D’un autre coté, les opérateurs devront investir des sommes énormes en termes d’infrastructures et de services afin d’offrir à leurs clients un accès à un haut débit d’internet. Ils pensent en même temps à assurer un retour sur investissement raisonnable. Ainsi, les services de la 4G vont être systématiquement proposés aux consommateurs à des tarifs plus élevés par rapport à ceux de la 3G,  considérés eux mêmes comme élevés par les consommateurs.

Notons que dans une déclaration aux médias lundi 28 décembre 2015, le ministre des Technologies de la Communication et de l’Economie numérique Noomen Fehri a affirmé que les services de téléphonie mobile de la 4éme génération (4G) couvriront, à partir du mois de Ramadan prochain (début juin 2016) 20% du territoire tunisien.
La 4G est-elle surévaluée ?
D’après un haut responsable d’un  opérateur de téléphonie, toutes les études ont démontré que le coût total de la licence donnant droit à la commercialisation de la 4G ne dépassera pas les 60 millions de dinars par opérateur. Cependant, chaque opérateur de téléphonie mobile en Tunisie, devra acheter la licence en question, comme il a été déjà mentionné, à 150 millions de dinars.
Pourquoi, alors, demande-t-on aux opérateurs une somme aussi exorbitante alors qu’ils passent actuellement par des difficultés financières? En outre, le ministre des Technologies de la communication, Noomène Fehri, leur aurait, en quelque sorte, forcé la main, en leur posant, le 31 mars dernier, l’ultimatum suivant: « Si aucun des trois actuels opérateurs n’est prêt à accorder le prix demandé pour la nouvelle licence, un 4è opérateur pourrait en profiter avant la fin de l’année en cours. » Autrement dit « marche ou crève ».

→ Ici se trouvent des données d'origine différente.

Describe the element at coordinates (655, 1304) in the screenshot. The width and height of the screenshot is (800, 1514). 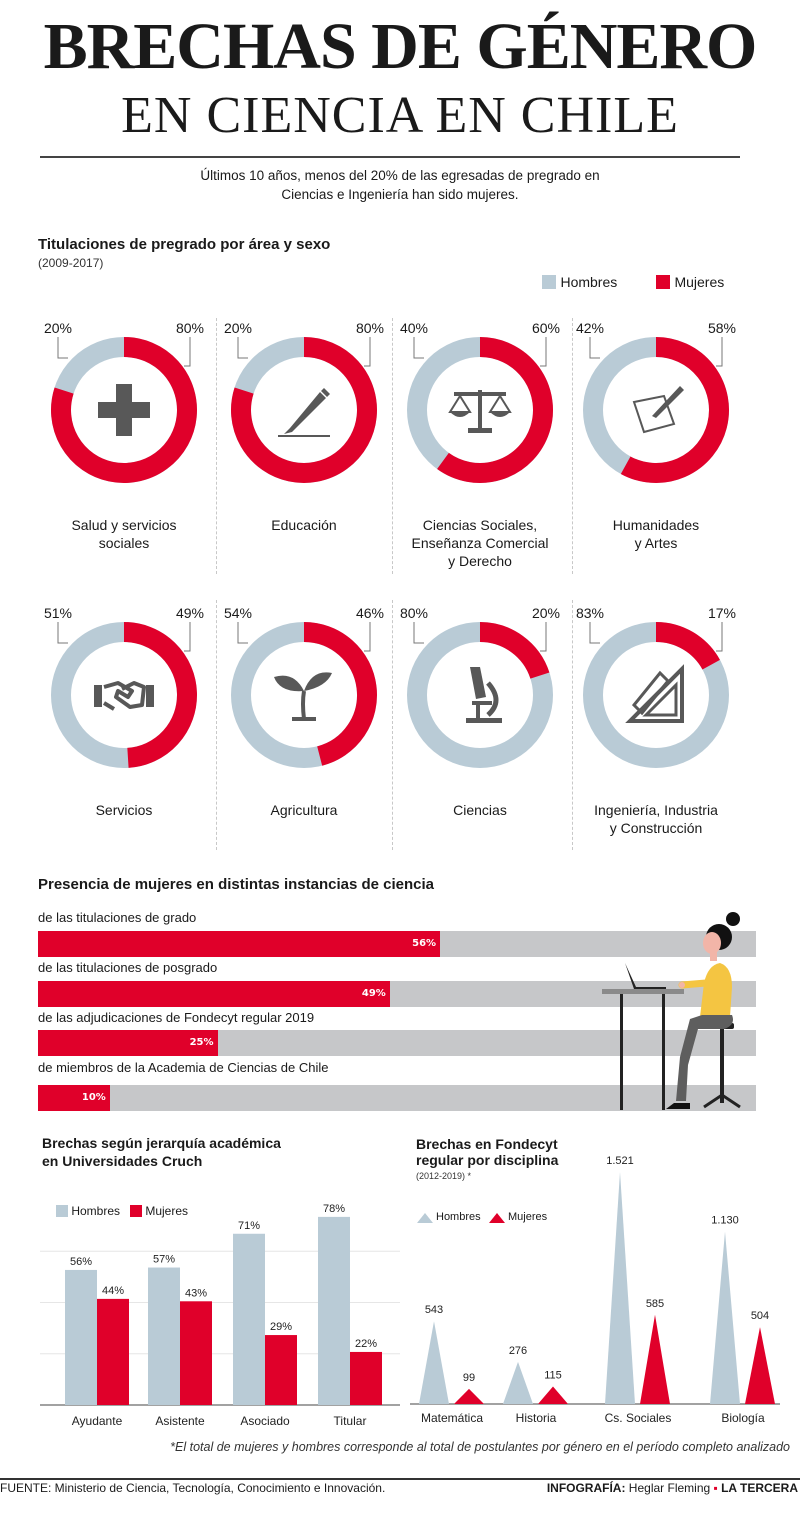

Dans cette conjoncture aussi difficile, ne serait-il pas plus opportun   de se pencher sur le renforcement de la couverture de la 3 G ainsi que sur l’amélioration de la qualité des services internet, sous toutes leurs formes, plutôt  que de passer prématurément à la 4 G?

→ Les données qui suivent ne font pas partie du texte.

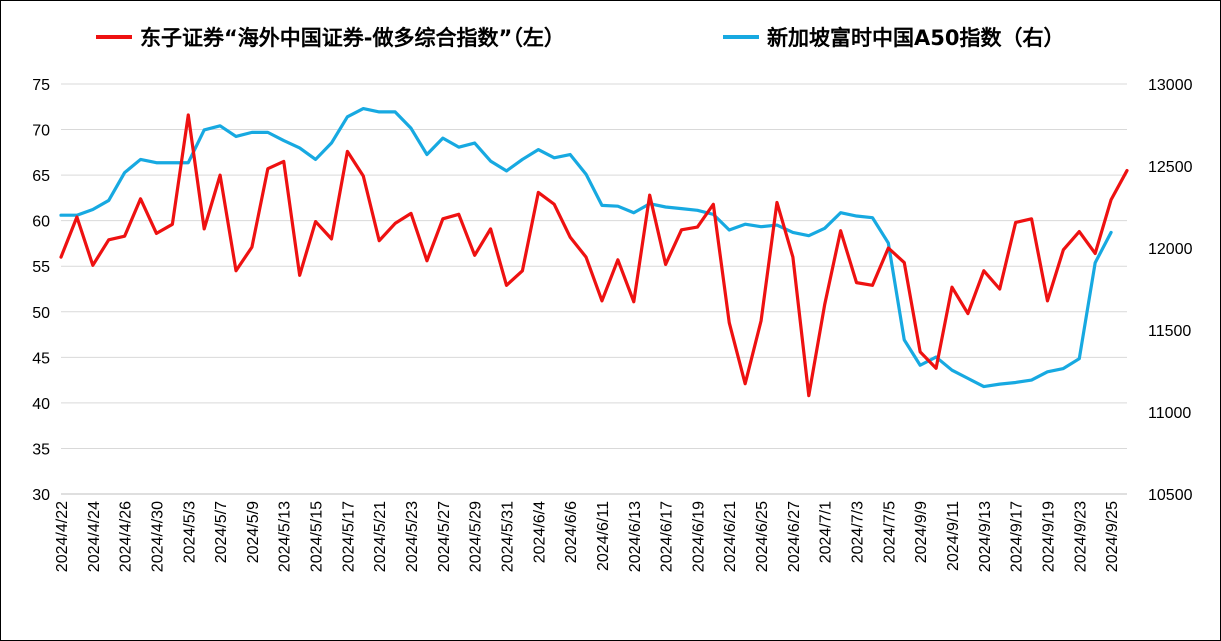 This screenshot has width=1221, height=641. Describe the element at coordinates (858, 532) in the screenshot. I see `x-tick-label: 2024/7/3` at that location.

Il est à craindre que cet investissement, dont le coût est très élevé et dont le retour sur investissement pourrait ne pas être à la hauteur des attentes-pour les raisons déjà mentionnées- fragilise davantage le secteur des télécommunications qui connait déjà des difficultés diverses.

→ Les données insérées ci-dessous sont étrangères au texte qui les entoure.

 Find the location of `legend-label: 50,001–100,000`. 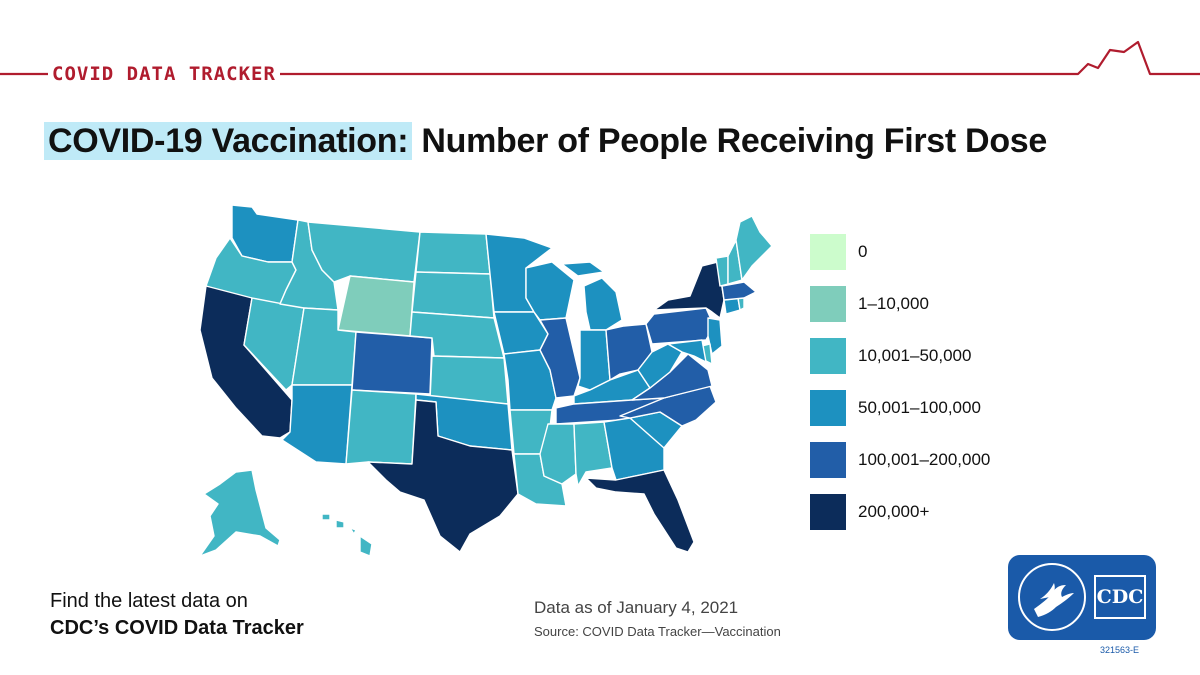

legend-label: 50,001–100,000 is located at coordinates (920, 408).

A l’ère de la révolution numérique et avec la multiplication des réseaux sociaux et des logiciels de communication internet gratuits, les gens ont de moins en moins recours aux services classiques de la téléphonie mobile pour garder le contact avec leurs proches. Ils ont systématiquement recours à ces logiciels, lesquels, malgré leur gratuité, rendent de grands services tels que les visioconférences. Les opérateurs de la téléphonie mobile en Tunisie ne sont donc pas à l’abri de la rude concurrence de ces logiciels qui affectent forcément leur rentabilité.